When the gateway feature enabled, I noticed there's an issue with how CAS handles redirects. When a user is NOT signed into CAS, they are redirected back to the site with the ?destination= parameter still attached to the URL. This causes major issues for things like Google Analytics as well as overall user experience.

To reproduce:

  1. Open browser and make sure all cookies are cleared for your local test site
  2. Make sure you are signed out of CAS
  3. Enable gateway feature in CAS settings
  4. Visit a page on the site, like http://mysite.dev/node/1
  5. The user will be quickly redirected to the CAS server just to check if the user is already logged in. In this case, they are not, and then redirected back to the main site, but with ?destination=node/1 in the URL.

If the user IS logged into CAS already, then the destination parameter in the return URL is handled accordingly and it does not remain.

This code is a bit difficult to follow - XDebug has been very helpful though. Will try and come up with a patch if possible.

Comments

yalet’s picture

yalet commented

Can you try the patch in https://drupal.org/comment/8504291#comment-8504291 ? (We know about the test failures, but there is some issue with the testbot; the tests pass locally for that patch) That issue significantly changes the way gateway mode is handled; one of my comments in that issue (several updates prior to the linked patch) mentions bad destination parameter behavior. I am using that patch on my production sites currently, and I am not seeing the behavior you describe.
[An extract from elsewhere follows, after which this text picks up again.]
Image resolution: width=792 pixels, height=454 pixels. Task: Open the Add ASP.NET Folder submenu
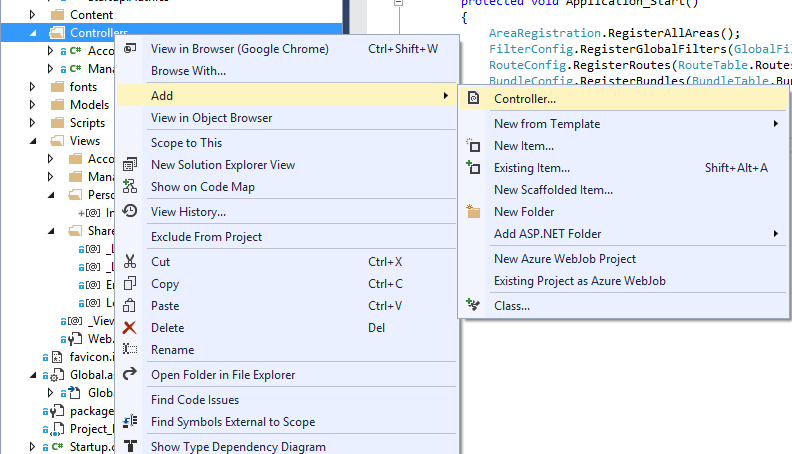click(x=775, y=234)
It would be nice to get a review of that patch to try to push it through.

bkosborne’s picture

bkosborne
Primary language English
Location New Jersey, USA
commented

Yes applying that patch addresses this, but I've raised a concern in that issue. I think we should leave this issue open for now while we work out the other.

bkosborne’s picture

bkosborne
Primary language English
Location New Jersey, USA
commented
Status: Active » Closed (duplicate)

Closing this in favor of #869926: Use phpCAS::setCacheTimesForAuthRecheck() instead of a custom cookie. which resolves the issue.